Records excerpted from a collection
○ ○ ○ ○ ○
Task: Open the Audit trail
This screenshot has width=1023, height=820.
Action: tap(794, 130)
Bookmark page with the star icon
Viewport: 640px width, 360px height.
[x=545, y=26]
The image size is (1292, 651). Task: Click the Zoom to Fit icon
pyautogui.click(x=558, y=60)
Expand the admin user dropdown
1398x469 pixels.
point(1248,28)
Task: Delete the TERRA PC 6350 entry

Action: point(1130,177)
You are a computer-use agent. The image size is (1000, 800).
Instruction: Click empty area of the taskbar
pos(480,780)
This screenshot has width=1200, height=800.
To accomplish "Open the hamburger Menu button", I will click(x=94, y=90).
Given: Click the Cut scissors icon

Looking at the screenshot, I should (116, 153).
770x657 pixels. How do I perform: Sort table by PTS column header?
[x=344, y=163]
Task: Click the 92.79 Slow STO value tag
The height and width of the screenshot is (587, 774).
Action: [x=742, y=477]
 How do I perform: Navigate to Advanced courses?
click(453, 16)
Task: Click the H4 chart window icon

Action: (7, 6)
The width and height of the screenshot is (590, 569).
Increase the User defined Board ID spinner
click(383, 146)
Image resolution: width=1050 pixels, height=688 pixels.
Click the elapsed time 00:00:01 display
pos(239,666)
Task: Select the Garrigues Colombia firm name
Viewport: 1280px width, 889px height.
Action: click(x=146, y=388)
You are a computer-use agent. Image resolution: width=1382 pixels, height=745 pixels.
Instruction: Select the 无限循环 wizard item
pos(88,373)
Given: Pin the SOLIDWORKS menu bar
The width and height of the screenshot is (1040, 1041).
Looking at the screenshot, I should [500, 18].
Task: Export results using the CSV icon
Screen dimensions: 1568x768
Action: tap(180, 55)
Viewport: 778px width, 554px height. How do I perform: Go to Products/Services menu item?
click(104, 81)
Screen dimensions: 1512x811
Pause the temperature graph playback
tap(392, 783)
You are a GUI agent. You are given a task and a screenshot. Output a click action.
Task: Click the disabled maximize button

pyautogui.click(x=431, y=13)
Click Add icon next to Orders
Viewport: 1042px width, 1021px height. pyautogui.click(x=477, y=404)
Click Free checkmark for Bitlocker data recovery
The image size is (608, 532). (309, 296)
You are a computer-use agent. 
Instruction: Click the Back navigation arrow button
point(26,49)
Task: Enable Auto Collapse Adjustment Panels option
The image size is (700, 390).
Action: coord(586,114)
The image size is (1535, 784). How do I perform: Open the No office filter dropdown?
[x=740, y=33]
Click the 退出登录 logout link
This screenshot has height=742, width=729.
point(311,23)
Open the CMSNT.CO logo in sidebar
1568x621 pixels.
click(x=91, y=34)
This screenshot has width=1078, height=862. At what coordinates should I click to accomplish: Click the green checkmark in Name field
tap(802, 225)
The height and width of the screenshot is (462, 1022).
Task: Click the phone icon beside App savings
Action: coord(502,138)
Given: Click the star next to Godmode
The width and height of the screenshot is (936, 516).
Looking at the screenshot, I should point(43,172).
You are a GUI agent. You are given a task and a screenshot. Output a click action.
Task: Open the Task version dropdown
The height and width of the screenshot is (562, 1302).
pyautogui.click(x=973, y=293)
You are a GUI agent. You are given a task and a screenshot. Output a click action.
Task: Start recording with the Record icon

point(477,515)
○ ○ ○ ○ ○
§ Exercise objective:
From the first line to the last, retype the data exactly.

§ Response to the task:
Task: Open the Audit trail
This screenshot has width=1023, height=820.
Action: tap(794, 130)
Bookmark page with the star icon
Viewport: 640px width, 360px height.
[x=545, y=26]
The image size is (1292, 651). Task: Click the Zoom to Fit icon
pyautogui.click(x=558, y=60)
Expand the admin user dropdown
1398x469 pixels.
point(1248,28)
Task: Delete the TERRA PC 6350 entry

Action: point(1130,177)
You are a computer-use agent. The image size is (1000, 800).
Instruction: Click empty area of the taskbar
pos(480,780)
This screenshot has width=1200, height=800.
To accomplish "Open the hamburger Menu button", I will click(x=94, y=90).
Given: Click the Cut scissors icon

Looking at the screenshot, I should (116, 153).
770x657 pixels. How do I perform: Sort table by PTS column header?
[x=344, y=163]
Task: Click the 92.79 Slow STO value tag
The height and width of the screenshot is (587, 774).
Action: [x=742, y=477]
 How do I perform: Navigate to Advanced courses?
click(453, 16)
Task: Click the H4 chart window icon

Action: (7, 6)
The width and height of the screenshot is (590, 569).
Increase the User defined Board ID spinner
click(383, 146)
Image resolution: width=1050 pixels, height=688 pixels.
Click the elapsed time 00:00:01 display
pos(239,666)
Task: Select the Garrigues Colombia firm name
Viewport: 1280px width, 889px height.
Action: click(x=146, y=388)
You are a computer-use agent. Image resolution: width=1382 pixels, height=745 pixels.
Instruction: Select the 无限循环 wizard item
pos(88,373)
Given: Pin the SOLIDWORKS menu bar
The width and height of the screenshot is (1040, 1041).
Looking at the screenshot, I should [500, 18].
Task: Export results using the CSV icon
Screen dimensions: 1568x768
Action: tap(180, 55)
Viewport: 778px width, 554px height. How do I perform: Go to Products/Services menu item?
click(104, 81)
Screen dimensions: 1512x811
Pause the temperature graph playback
tap(392, 783)
You are a GUI agent. You are given a task and a screenshot. Output a click action.
Task: Click the disabled maximize button

pyautogui.click(x=431, y=13)
Click Add icon next to Orders
Viewport: 1042px width, 1021px height. pyautogui.click(x=477, y=404)
Click Free checkmark for Bitlocker data recovery
The image size is (608, 532). (309, 296)
You are a computer-use agent. 
Instruction: Click the Back navigation arrow button
point(26,49)
Task: Enable Auto Collapse Adjustment Panels option
The image size is (700, 390).
Action: coord(586,114)
The image size is (1535, 784). How do I perform: Open the No office filter dropdown?
[x=740, y=33]
Click the 退出登录 logout link
This screenshot has height=742, width=729.
point(311,23)
Open the CMSNT.CO logo in sidebar
1568x621 pixels.
click(x=91, y=34)
This screenshot has width=1078, height=862. At what coordinates should I click to accomplish: Click the green checkmark in Name field
tap(802, 225)
The height and width of the screenshot is (462, 1022).
Task: Click the phone icon beside App savings
Action: coord(502,138)
Given: Click the star next to Godmode
The width and height of the screenshot is (936, 516).
Looking at the screenshot, I should point(43,172).
You are a GUI agent. You are given a task and a screenshot. Output a click action.
Task: Open the Task version dropdown
The height and width of the screenshot is (562, 1302).
pyautogui.click(x=973, y=293)
You are a GUI agent. You are given a task and a screenshot. Output a click action.
Task: Start recording with the Record icon

point(477,515)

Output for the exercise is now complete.